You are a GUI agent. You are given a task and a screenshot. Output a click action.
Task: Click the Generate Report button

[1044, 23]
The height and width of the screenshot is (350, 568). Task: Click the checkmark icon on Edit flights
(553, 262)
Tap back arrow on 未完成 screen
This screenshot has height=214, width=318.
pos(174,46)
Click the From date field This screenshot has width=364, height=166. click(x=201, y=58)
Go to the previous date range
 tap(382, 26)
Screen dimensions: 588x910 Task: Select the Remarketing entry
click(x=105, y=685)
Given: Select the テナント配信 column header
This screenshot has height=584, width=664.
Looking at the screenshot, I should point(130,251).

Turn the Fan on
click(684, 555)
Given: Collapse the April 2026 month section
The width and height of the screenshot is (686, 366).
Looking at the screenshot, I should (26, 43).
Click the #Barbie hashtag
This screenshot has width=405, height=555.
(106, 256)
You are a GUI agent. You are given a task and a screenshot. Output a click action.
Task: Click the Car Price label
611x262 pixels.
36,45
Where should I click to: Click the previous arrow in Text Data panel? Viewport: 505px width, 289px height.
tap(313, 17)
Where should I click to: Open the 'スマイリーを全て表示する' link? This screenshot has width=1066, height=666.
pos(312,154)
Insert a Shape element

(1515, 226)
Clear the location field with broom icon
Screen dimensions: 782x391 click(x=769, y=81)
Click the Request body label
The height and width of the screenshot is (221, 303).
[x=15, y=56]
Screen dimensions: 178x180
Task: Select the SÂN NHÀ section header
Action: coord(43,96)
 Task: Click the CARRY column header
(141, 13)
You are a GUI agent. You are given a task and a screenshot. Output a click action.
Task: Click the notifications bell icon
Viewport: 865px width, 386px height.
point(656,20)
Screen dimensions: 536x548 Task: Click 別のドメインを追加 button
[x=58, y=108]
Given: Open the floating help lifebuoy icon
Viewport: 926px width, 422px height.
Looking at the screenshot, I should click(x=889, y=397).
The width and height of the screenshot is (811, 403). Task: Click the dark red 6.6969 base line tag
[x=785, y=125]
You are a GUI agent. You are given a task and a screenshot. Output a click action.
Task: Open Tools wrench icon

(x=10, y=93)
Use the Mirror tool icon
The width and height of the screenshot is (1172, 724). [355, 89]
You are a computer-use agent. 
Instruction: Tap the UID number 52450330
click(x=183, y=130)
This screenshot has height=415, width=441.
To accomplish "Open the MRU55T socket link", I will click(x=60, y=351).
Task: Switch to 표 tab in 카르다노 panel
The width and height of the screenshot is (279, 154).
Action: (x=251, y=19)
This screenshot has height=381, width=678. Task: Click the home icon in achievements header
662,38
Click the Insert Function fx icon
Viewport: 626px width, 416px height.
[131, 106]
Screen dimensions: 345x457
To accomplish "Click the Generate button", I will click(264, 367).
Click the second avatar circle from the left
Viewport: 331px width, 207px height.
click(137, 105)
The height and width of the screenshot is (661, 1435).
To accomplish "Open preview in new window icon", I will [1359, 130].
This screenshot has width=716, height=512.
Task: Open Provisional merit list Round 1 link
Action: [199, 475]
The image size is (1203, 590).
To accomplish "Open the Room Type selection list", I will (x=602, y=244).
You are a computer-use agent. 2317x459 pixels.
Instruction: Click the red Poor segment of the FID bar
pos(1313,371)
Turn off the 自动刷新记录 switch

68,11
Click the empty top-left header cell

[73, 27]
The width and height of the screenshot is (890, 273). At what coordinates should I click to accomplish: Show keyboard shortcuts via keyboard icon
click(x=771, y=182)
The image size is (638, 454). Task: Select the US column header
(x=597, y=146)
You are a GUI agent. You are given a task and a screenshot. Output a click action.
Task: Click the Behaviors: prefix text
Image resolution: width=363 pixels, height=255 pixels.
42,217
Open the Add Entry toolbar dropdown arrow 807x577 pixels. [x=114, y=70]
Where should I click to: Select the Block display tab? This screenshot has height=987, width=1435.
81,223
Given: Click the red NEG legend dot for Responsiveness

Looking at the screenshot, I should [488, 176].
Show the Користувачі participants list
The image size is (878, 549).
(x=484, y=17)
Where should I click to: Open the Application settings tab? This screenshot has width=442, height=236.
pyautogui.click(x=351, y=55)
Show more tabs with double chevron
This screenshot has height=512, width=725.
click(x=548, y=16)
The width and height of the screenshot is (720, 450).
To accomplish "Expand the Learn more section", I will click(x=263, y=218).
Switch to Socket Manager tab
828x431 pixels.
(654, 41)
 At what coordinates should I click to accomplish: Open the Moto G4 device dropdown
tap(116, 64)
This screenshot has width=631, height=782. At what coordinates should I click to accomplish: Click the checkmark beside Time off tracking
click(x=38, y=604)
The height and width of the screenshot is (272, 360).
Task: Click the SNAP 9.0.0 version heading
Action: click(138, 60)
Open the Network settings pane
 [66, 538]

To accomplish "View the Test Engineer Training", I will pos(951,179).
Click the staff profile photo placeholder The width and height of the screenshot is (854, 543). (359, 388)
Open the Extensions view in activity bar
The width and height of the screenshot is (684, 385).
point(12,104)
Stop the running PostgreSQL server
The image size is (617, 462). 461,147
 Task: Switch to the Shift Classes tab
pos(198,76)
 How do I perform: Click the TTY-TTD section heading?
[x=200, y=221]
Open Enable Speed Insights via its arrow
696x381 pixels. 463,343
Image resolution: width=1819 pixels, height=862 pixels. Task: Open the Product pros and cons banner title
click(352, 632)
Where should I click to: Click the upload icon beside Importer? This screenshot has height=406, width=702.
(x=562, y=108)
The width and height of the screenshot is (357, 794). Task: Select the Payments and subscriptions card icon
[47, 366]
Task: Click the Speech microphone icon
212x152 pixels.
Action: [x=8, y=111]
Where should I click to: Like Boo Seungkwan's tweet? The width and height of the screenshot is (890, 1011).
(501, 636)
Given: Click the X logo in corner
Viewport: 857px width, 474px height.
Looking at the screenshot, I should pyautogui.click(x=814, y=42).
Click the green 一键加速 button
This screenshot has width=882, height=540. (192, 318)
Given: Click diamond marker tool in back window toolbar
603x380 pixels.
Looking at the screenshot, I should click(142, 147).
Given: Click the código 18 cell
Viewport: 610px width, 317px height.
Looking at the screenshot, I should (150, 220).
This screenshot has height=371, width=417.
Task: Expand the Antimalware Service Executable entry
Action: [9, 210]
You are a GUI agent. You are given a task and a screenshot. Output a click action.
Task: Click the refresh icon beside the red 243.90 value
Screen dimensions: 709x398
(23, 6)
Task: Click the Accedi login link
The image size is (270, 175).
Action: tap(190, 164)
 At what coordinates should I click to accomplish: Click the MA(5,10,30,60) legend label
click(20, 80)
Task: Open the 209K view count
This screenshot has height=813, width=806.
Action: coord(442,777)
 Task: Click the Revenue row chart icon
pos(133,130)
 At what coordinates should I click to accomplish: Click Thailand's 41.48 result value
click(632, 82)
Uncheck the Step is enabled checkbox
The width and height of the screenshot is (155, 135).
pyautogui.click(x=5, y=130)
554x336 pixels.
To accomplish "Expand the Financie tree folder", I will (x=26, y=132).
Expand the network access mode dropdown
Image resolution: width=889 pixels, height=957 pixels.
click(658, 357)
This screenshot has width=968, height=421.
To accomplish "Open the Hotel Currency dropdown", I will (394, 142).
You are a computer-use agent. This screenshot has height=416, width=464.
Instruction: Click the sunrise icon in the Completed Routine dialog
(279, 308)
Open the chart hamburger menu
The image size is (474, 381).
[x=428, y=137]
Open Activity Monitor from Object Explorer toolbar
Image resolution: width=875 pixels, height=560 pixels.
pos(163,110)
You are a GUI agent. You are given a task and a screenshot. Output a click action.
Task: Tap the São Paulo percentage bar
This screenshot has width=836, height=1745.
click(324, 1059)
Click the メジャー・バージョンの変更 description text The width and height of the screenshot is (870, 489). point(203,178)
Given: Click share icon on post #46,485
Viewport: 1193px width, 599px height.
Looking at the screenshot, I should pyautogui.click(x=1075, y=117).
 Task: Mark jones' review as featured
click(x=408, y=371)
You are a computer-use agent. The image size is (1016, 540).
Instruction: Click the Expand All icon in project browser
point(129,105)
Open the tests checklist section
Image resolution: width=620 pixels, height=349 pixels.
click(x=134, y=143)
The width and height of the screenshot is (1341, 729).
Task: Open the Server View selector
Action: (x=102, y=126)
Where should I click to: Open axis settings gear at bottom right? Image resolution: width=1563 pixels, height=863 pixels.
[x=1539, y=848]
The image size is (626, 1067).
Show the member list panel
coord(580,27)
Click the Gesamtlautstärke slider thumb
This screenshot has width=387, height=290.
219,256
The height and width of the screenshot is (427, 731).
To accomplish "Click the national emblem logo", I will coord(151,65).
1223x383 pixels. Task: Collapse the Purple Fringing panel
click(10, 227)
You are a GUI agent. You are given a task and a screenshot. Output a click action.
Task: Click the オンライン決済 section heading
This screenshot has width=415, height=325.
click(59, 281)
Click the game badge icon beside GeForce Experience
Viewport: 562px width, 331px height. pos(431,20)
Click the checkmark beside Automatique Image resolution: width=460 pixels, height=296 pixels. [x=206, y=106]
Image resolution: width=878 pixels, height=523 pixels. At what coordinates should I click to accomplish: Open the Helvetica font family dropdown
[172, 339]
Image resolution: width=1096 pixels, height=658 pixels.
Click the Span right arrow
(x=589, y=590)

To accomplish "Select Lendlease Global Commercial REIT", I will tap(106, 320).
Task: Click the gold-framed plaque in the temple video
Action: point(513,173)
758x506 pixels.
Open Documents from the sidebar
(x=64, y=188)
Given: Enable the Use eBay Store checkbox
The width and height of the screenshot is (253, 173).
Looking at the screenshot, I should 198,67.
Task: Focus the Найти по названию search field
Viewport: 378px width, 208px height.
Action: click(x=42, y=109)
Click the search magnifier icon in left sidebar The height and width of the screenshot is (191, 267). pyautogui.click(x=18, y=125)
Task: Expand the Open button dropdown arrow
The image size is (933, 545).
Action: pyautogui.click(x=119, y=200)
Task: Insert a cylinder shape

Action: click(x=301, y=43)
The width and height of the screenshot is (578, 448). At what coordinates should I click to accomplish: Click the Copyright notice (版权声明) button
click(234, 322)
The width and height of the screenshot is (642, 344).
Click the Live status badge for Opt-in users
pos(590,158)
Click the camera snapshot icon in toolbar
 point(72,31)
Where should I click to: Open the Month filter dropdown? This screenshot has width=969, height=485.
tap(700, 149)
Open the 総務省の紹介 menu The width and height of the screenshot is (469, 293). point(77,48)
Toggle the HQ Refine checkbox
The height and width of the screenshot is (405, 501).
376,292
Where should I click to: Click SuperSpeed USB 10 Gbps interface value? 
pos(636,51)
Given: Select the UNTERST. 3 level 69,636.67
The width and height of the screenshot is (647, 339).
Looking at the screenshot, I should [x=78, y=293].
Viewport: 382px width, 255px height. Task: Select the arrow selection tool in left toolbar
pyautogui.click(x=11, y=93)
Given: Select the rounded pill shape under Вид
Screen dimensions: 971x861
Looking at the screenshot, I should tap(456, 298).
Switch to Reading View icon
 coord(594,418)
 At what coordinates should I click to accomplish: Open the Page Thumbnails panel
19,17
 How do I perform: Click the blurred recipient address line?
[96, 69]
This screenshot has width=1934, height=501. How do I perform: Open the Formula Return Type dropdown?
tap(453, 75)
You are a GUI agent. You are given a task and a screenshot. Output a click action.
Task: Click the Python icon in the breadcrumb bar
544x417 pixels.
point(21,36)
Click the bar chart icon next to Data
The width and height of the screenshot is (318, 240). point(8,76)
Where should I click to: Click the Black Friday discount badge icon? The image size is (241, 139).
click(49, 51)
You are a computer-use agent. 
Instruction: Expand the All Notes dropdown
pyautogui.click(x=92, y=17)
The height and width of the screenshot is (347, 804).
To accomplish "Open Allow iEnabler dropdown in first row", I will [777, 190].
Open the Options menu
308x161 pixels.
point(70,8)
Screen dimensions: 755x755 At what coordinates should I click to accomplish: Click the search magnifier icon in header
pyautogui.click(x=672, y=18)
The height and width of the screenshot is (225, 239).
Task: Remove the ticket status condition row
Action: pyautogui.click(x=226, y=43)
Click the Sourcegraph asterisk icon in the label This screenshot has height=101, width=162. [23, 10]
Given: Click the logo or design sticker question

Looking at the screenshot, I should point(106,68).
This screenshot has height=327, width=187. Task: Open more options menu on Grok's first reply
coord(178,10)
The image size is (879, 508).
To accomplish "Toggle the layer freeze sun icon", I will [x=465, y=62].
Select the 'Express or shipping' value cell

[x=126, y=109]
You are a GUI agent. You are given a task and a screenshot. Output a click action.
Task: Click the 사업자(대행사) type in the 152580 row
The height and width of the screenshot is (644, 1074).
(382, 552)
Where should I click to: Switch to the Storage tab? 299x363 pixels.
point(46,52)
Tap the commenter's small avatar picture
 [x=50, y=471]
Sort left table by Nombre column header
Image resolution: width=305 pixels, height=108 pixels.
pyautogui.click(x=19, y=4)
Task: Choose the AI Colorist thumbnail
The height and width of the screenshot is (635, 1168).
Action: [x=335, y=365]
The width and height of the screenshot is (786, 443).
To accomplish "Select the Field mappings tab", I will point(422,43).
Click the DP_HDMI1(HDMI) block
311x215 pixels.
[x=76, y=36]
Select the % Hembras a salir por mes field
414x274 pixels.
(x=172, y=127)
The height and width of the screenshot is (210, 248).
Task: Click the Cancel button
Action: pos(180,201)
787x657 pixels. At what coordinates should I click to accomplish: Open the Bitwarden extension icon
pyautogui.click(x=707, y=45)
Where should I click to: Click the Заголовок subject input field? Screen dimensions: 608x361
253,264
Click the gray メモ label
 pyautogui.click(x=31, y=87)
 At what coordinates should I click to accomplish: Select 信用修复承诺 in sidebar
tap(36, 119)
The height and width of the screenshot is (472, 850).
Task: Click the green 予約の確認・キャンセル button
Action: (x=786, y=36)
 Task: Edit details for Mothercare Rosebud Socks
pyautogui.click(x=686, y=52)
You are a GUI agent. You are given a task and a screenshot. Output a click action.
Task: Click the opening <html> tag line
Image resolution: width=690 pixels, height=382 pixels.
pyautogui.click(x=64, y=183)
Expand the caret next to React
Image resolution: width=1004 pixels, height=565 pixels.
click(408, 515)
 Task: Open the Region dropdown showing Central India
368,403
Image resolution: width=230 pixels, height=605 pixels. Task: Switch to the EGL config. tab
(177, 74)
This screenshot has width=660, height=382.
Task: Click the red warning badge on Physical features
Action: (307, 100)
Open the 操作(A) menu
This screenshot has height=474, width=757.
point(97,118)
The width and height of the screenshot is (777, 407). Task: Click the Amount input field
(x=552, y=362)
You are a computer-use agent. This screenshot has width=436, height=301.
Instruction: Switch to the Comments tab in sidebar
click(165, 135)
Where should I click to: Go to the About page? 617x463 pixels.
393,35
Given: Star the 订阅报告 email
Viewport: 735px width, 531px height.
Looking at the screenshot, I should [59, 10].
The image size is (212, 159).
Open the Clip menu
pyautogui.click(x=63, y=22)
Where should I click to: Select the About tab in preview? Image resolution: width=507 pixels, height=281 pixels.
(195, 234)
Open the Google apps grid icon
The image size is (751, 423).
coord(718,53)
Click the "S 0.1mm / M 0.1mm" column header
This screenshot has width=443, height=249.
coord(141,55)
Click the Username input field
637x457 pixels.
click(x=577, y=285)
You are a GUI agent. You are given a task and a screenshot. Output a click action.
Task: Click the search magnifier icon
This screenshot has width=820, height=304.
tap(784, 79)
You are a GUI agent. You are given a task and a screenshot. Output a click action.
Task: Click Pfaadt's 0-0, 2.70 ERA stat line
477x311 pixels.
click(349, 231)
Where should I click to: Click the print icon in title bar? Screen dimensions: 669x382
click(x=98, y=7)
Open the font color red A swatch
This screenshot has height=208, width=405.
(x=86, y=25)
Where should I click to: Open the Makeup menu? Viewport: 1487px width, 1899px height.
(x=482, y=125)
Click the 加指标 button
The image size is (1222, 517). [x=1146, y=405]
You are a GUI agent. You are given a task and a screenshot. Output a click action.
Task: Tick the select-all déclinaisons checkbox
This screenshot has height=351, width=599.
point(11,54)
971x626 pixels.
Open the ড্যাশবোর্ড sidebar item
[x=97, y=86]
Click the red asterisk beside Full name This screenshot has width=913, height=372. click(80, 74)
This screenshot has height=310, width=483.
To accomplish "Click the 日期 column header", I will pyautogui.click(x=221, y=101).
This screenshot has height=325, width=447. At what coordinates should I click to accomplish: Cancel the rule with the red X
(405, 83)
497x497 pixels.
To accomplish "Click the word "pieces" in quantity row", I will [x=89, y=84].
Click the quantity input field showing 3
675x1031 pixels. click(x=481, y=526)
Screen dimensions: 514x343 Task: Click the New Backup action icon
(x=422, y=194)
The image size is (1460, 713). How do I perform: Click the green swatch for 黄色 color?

□ □ □ □

● **About this task**
Only the lines that hold the word "asterisk" are wanted; each should be pulled from the records.

● **Answer area**
Click the Sourcegraph asterisk icon in the label This screenshot has height=101, width=162. [23, 10]
Click the red asterisk beside Full name This screenshot has width=913, height=372. click(80, 74)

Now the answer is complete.